## Task statement
Exactly as given, write out all the entries again.

Data items
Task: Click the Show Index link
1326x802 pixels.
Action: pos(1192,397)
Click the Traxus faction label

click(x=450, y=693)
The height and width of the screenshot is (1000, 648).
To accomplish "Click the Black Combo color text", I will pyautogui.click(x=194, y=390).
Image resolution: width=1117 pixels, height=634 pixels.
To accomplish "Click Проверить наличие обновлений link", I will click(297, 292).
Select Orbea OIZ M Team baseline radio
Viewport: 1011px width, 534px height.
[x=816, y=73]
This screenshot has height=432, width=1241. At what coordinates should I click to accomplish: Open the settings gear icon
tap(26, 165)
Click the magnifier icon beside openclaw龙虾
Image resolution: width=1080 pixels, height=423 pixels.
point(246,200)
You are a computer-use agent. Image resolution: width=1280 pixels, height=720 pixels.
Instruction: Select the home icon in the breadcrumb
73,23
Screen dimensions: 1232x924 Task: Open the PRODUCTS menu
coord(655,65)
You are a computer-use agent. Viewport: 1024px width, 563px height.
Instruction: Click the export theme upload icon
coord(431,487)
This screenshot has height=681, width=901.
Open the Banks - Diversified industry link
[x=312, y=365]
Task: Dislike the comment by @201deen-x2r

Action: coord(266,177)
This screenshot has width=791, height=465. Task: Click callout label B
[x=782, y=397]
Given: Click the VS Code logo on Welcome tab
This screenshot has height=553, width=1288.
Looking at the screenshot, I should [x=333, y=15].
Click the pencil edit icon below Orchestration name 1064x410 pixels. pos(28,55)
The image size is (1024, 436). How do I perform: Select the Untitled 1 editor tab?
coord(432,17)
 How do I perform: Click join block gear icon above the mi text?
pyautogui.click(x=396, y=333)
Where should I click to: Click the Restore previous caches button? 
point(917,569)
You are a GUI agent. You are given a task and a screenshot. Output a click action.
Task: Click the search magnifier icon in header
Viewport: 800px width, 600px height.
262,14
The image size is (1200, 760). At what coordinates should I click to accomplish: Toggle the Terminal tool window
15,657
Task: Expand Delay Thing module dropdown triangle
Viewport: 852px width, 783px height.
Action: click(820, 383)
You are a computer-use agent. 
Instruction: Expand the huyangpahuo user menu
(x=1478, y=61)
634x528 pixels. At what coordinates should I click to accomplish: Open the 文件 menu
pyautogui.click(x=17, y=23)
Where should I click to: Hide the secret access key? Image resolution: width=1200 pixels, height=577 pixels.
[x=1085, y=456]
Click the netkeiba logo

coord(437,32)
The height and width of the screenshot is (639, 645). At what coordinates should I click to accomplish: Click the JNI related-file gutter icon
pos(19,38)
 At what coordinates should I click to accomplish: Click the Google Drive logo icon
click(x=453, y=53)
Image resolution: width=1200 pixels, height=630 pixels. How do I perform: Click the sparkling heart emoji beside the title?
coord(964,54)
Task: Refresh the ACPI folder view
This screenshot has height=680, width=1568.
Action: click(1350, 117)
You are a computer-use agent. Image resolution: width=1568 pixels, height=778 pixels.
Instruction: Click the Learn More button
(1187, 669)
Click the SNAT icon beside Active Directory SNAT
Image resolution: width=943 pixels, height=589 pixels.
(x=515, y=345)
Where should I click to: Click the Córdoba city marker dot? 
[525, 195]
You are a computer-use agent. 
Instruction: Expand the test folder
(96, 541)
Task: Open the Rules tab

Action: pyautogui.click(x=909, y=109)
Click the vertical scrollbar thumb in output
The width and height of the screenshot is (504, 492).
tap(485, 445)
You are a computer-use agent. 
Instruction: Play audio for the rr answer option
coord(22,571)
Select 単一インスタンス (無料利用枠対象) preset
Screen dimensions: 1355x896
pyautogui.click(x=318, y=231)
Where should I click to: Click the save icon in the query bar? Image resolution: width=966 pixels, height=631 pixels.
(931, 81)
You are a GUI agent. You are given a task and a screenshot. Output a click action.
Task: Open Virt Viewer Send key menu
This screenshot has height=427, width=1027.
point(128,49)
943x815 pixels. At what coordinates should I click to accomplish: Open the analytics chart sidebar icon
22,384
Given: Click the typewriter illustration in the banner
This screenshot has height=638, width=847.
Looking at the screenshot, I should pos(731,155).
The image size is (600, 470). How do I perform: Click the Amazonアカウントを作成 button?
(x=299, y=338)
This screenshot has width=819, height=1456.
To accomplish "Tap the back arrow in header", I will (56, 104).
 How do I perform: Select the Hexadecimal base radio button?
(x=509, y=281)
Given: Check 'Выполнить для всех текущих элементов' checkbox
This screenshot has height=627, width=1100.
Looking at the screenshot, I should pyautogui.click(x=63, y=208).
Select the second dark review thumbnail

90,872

## Result
Task: Click the Show Index link
1326x802 pixels.
Action: pos(1192,397)
Click the Traxus faction label

click(x=450, y=693)
The height and width of the screenshot is (1000, 648).
To accomplish "Click the Black Combo color text", I will pyautogui.click(x=194, y=390).
Image resolution: width=1117 pixels, height=634 pixels.
To accomplish "Click Проверить наличие обновлений link", I will click(297, 292).
Select Orbea OIZ M Team baseline radio
Viewport: 1011px width, 534px height.
[x=816, y=73]
This screenshot has height=432, width=1241. At what coordinates should I click to accomplish: Open the settings gear icon
tap(26, 165)
Click the magnifier icon beside openclaw龙虾
Image resolution: width=1080 pixels, height=423 pixels.
point(246,200)
You are a computer-use agent. Image resolution: width=1280 pixels, height=720 pixels.
Instruction: Select the home icon in the breadcrumb
73,23
Screen dimensions: 1232x924 Task: Open the PRODUCTS menu
coord(655,65)
You are a computer-use agent. Viewport: 1024px width, 563px height.
Instruction: Click the export theme upload icon
coord(431,487)
This screenshot has height=681, width=901.
Open the Banks - Diversified industry link
[x=312, y=365]
Task: Dislike the comment by @201deen-x2r

Action: coord(266,177)
This screenshot has width=791, height=465. Task: Click callout label B
[x=782, y=397]
Given: Click the VS Code logo on Welcome tab
This screenshot has height=553, width=1288.
Looking at the screenshot, I should [x=333, y=15].
Click the pencil edit icon below Orchestration name 1064x410 pixels. pos(28,55)
The image size is (1024, 436). How do I perform: Select the Untitled 1 editor tab?
coord(432,17)
 How do I perform: Click join block gear icon above the mi text?
pyautogui.click(x=396, y=333)
Where should I click to: Click the Restore previous caches button? 
point(917,569)
You are a GUI agent. You are given a task and a screenshot. Output a click action.
Task: Click the search magnifier icon in header
Viewport: 800px width, 600px height.
262,14
The image size is (1200, 760). At what coordinates should I click to accomplish: Toggle the Terminal tool window
15,657
Task: Expand Delay Thing module dropdown triangle
Viewport: 852px width, 783px height.
Action: click(820, 383)
You are a computer-use agent. 
Instruction: Expand the huyangpahuo user menu
(x=1478, y=61)
634x528 pixels. At what coordinates should I click to accomplish: Open the 文件 menu
pyautogui.click(x=17, y=23)
Where should I click to: Hide the secret access key? Image resolution: width=1200 pixels, height=577 pixels.
[x=1085, y=456]
Click the netkeiba logo

coord(437,32)
The height and width of the screenshot is (639, 645). At what coordinates should I click to accomplish: Click the JNI related-file gutter icon
pos(19,38)
 At what coordinates should I click to accomplish: Click the Google Drive logo icon
click(x=453, y=53)
Image resolution: width=1200 pixels, height=630 pixels. How do I perform: Click the sparkling heart emoji beside the title?
coord(964,54)
Task: Refresh the ACPI folder view
This screenshot has height=680, width=1568.
Action: click(1350, 117)
You are a computer-use agent. Image resolution: width=1568 pixels, height=778 pixels.
Instruction: Click the Learn More button
(1187, 669)
Click the SNAT icon beside Active Directory SNAT
Image resolution: width=943 pixels, height=589 pixels.
(x=515, y=345)
Where should I click to: Click the Córdoba city marker dot? 
[525, 195]
You are a computer-use agent. 
Instruction: Expand the test folder
(96, 541)
Task: Open the Rules tab

Action: pyautogui.click(x=909, y=109)
Click the vertical scrollbar thumb in output
The width and height of the screenshot is (504, 492).
tap(485, 445)
You are a computer-use agent. 
Instruction: Play audio for the rr answer option
coord(22,571)
Select 単一インスタンス (無料利用枠対象) preset
Screen dimensions: 1355x896
pyautogui.click(x=318, y=231)
Where should I click to: Click the save icon in the query bar? Image resolution: width=966 pixels, height=631 pixels.
(931, 81)
You are a GUI agent. You are given a task and a screenshot. Output a click action.
Task: Open Virt Viewer Send key menu
This screenshot has height=427, width=1027.
point(128,49)
943x815 pixels. At what coordinates should I click to accomplish: Open the analytics chart sidebar icon
22,384
Given: Click the typewriter illustration in the banner
This screenshot has height=638, width=847.
Looking at the screenshot, I should pos(731,155).
The image size is (600, 470). How do I perform: Click the Amazonアカウントを作成 button?
(x=299, y=338)
This screenshot has width=819, height=1456.
To accomplish "Tap the back arrow in header", I will (56, 104).
 How do I perform: Select the Hexadecimal base radio button?
(x=509, y=281)
Given: Check 'Выполнить для всех текущих элементов' checkbox
This screenshot has height=627, width=1100.
Looking at the screenshot, I should pyautogui.click(x=63, y=208).
Select the second dark review thumbnail

90,872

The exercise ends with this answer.